I hit pause on my reverie and promised the realtor, "I'll handle it before the showing."
"Take your time," he says, and puts a hand on my shoulder that tells me he sympathizes.
When he leaves, I move to our upright, its top decorated with photos of two different Golden Retrievers, beloved pets who gave us 9 and 14 years of sweet companionship. Where to hide these temporarily? The piano bench! I open the lid and place the three pictures on the Rogers and Hart Songbook.
The second floor is the real challenge, for it's not only Tommy and the dogs hogging every surface and shelf, but daughters, grandchildren, and my brother and his family. All smiling back at me with memories of our younger, innocent, hopeful selves.
I slow my task because each photo must be studied. Their backstories flash in front of me, like the crawl at the bottom of a TV screen. Instead of sports scores or weather advisories, the line that enters my vision reminds me: This one must've been taken 16 years ago because my oldest grandson is just a baby here. My daughters and their partners, Tommy and I, and Sasha, the first of our dogs, are sprawled across our queen-sized bed.
Everyone in the scene gleams. The joy of a new grandchild and the feeling of family togetherness are palpable. Now that I think of it, I believe some of Tommy's happiness in that photo was due to this new family he has won. With no children of his own, my second husband relished his sudden role as stepfather to my vibrant daughters.
Without a piano bench to use as storage, I find a carton to hold the second floor's larger collection. I lift a photo from a book shelf. It displays my husband and me and my brother and sister-law. We are at some party that I can't recall, but it must've been special because the men are in sport jackets and the women in fancy clothing. "Is anything wrong with Tommy?" is the line that this photo generates. "He seems to be repeating things."

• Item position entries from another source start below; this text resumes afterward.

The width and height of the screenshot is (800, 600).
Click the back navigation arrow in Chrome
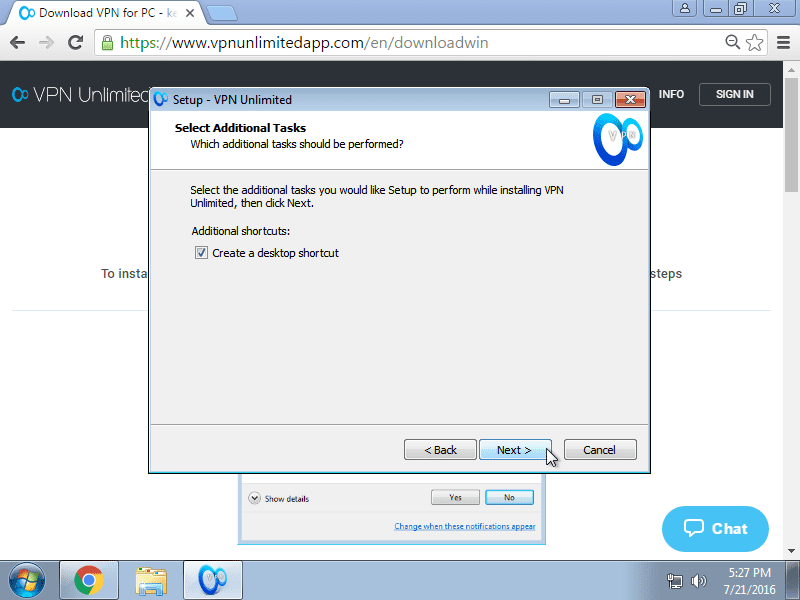[17, 42]
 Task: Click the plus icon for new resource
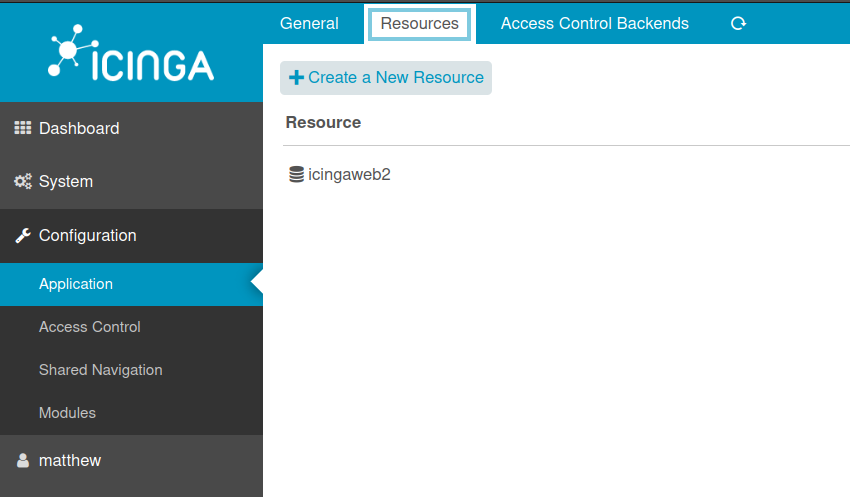296,78
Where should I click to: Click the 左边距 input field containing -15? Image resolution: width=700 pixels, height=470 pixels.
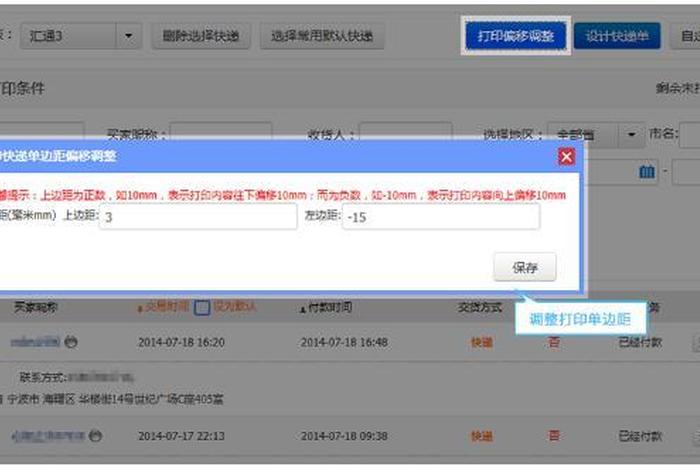440,217
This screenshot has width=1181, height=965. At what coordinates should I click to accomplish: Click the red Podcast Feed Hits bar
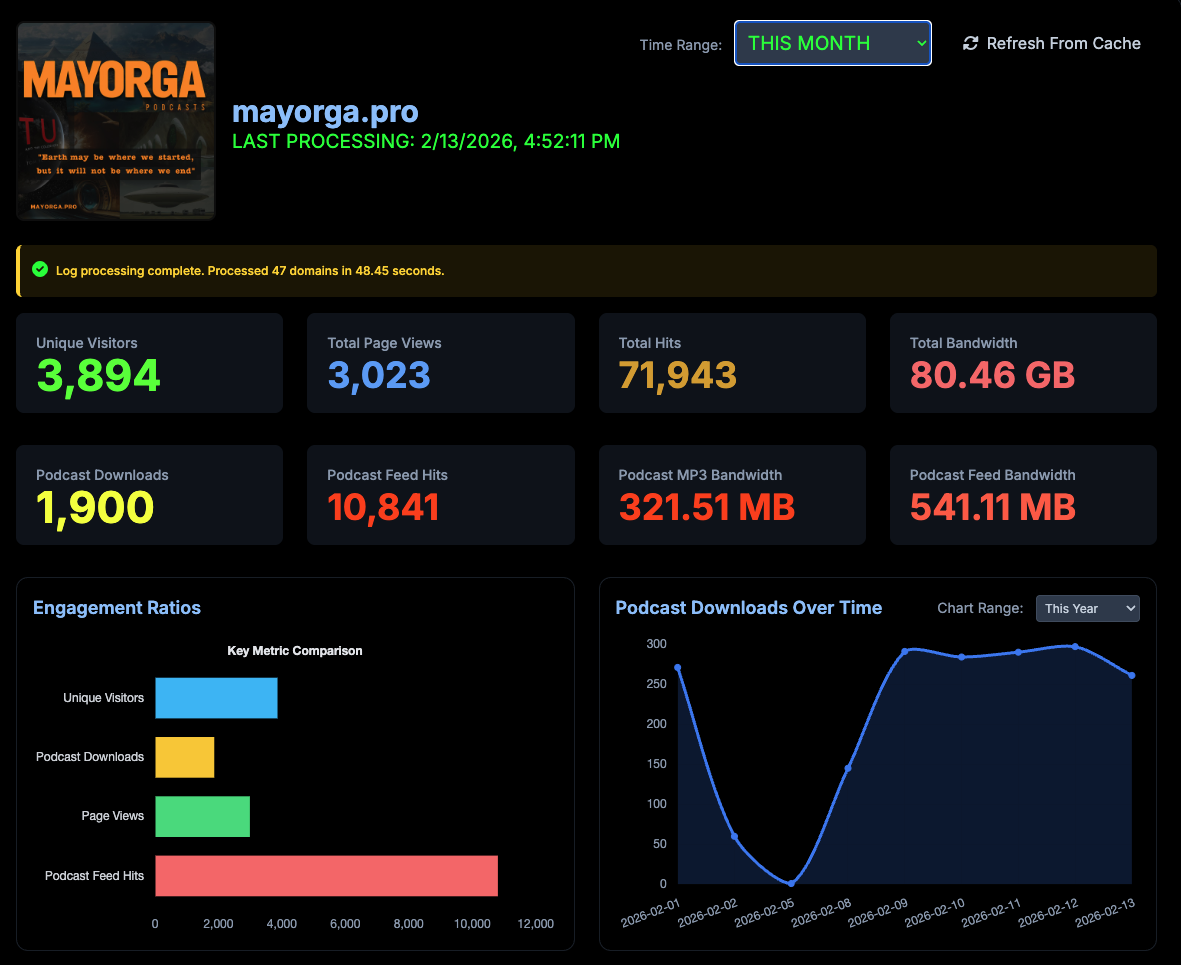(x=326, y=876)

"It's not Alzheimer's," I tell my brother. "He forgot to take his thyroid meds for several weeks and he's a bit muddled." Wishful thinking, I realize now. Not Alzheimer's, but the first evidence of a brain degeneration as miserable as the better-known illness.
There are wedding photos everywhere. Tommy and I posed as newlyweds; smiles nearly as bright as the Las Vegas lights in the hotel we've picked for our venue. Here's a crowd photo of my daughters, their partners, my grandson now a toddler, my brother and sister-in-law, and friends who could fly in for our January 13, 1998 wedding. I gather all of these testaments to our happy union, then open a dresser drawer to tuck them in.
On the nightstand next to our bed, I not only have another framed photo of my husband, but also his watch, wallet, and wedding band. I've set them here as a makeshift alter -- my last stop for a goodnight chat before heading under the covers. One-by-one, I place each totem in a drawer. But once strangers traverse my clean landscape, I'll retrieve and return his beloved possessions to their rightful spot.
When I am finished de-cluttering, and my home no longer bares traces of my old life, I head out the door. The realtor is due soon with a prospect. I hope they have children, a dog, and, please, a camera.